Wednesday, March 4, 2009, 12:00pm to 1:30pm

Location: 

Maxwell Dworkin 119

CRCS Privacy and Security Lunch Seminar

Date: Wednesday, March 4, 2009
Time: 12:00pm-1:30 pm
Place: Maxwell Dworkin 119

Speaker: Tal Moran (CRCS Harvard)

Title: Shuffle-Sum: Coercion-Resistant Verifiable Tallying for STV Voting

Abstract: There are many advantages to voting schemes in which voters rank all candidates in order, rather than just choosing their favorite. However, these schemes inherently suffer from a coercion problem when there are many candidates, because a coercer can demand a certain permutation from a voter and then check whether that permutation appears during tallying.Recently developed cryptographic voting protocols allow anyone to audit an election (universal verifiability), but existing systems are either not applicable to ranked voting at all, or reveal enough information about the ballots to make voter coercion possible.

We solve this problem for the popular single transferable vote (STV) ranked voting system (used in Australia, Ireland, Malta and in Cambridge, MA, among others), by constructing an algorithm for the verifiable tallying of encrypted votes.

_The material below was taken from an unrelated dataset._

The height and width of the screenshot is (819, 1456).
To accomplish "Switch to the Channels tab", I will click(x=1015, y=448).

In the talk I will describe this algorithm, along with all the necessary background about cryptographically verifiable elections, the STV voting system and voter coercion problems.

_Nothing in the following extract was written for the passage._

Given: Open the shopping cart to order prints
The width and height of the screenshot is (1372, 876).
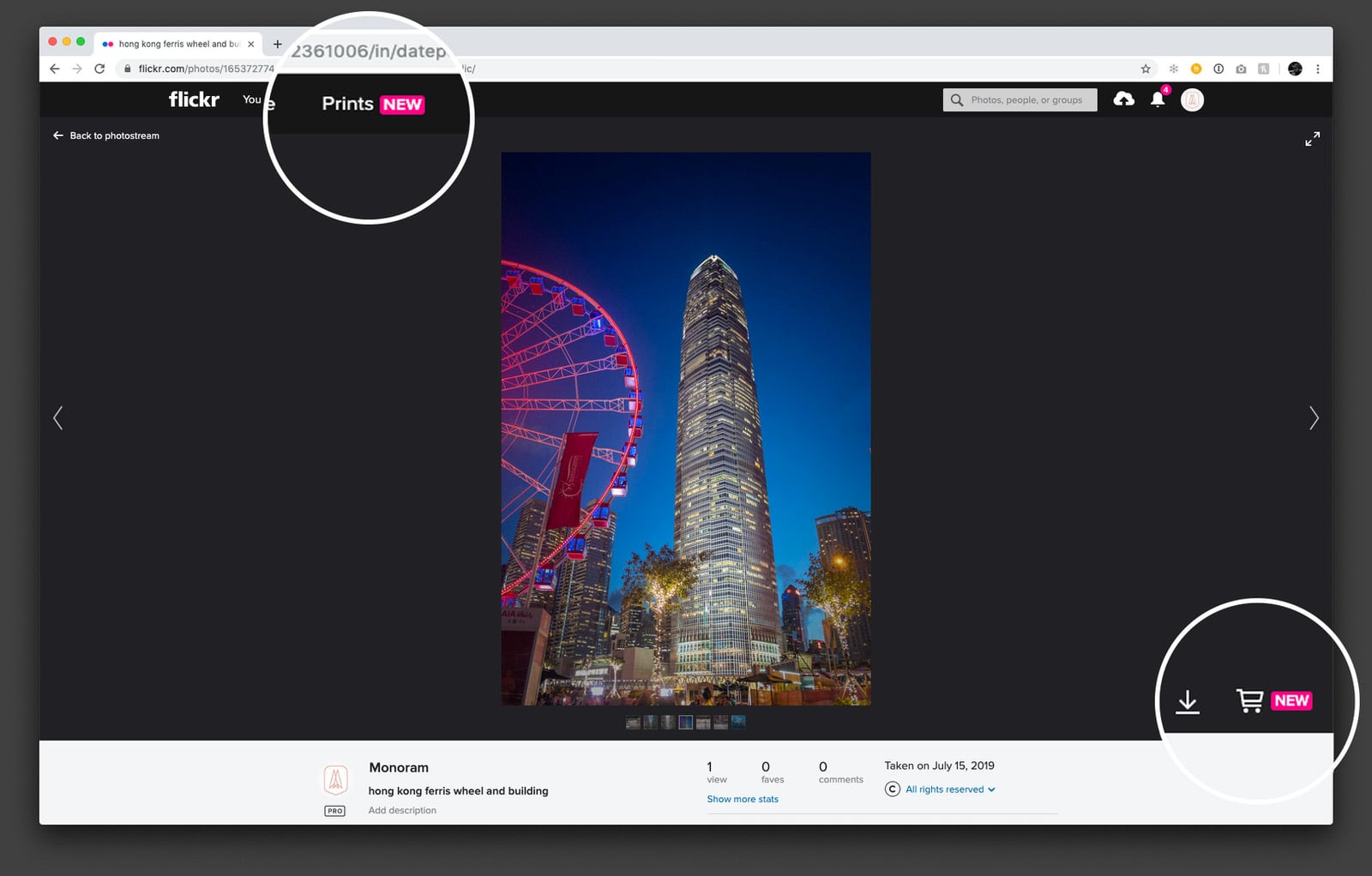Looking at the screenshot, I should click(1249, 700).
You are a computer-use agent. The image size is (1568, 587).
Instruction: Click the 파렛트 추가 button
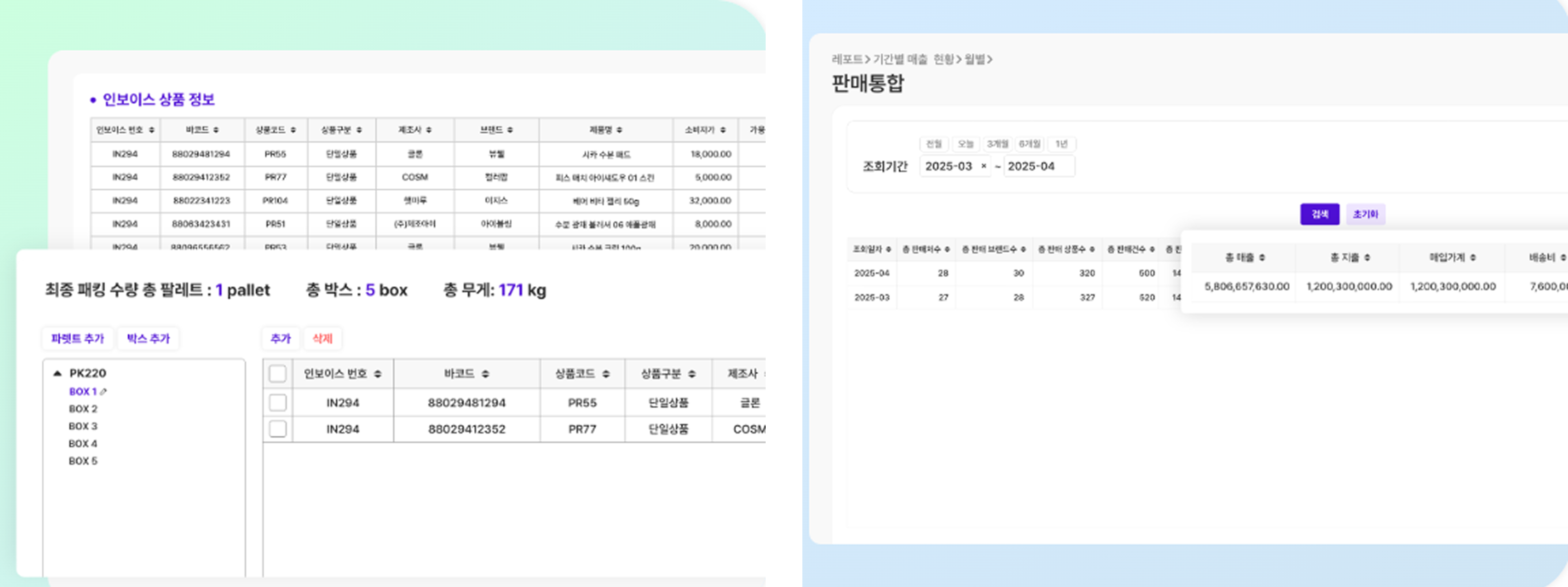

Bio: Tal Moran is interested in employing ideas and techniques from theoretical cryptography to design secure systems in the “real world”. Two examples, from Tal’s PhD thesis, are simple protocols for polling sensitive questions that maintain privacy for the responder (using physical envelopes or scratch-off cards), and protocols for human-verifiable, secure elections. These are backed by formal definitions and proofs, making the security assumptions and guarantees explicit, and implementations easier to verify. Tal completed his PhD at the Weizmann Institute of Science, under the supervision of Moni Naor, and his undergraduate and master’s degrees at Tel-Aviv University.